▸ **Work request**:
Only the lines from the one that contains "622x422 pixels." to the last line below, both included, should be transcribed. Pictures stay out of the copy.

▸ **Information shown**:

--------------------------------

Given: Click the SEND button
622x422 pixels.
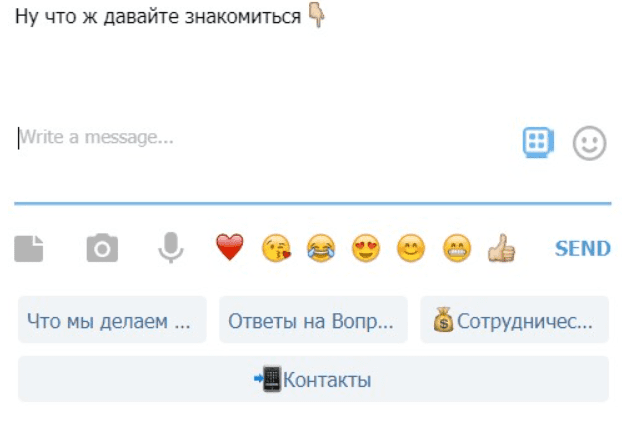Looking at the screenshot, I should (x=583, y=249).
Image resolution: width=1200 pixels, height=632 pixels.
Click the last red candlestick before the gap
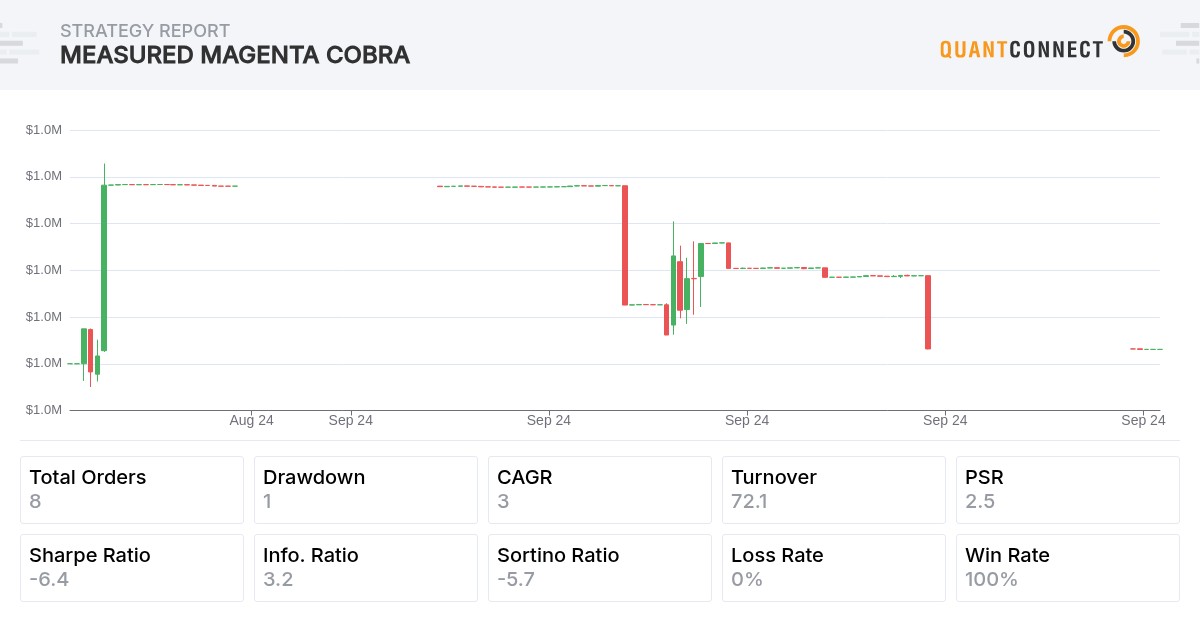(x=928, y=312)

--------------------------------

▸ **Written answer**:
622x422 pixels.
Looking at the screenshot, I should (x=583, y=249).
Image resolution: width=1200 pixels, height=632 pixels.
Click the last red candlestick before the gap
(x=928, y=312)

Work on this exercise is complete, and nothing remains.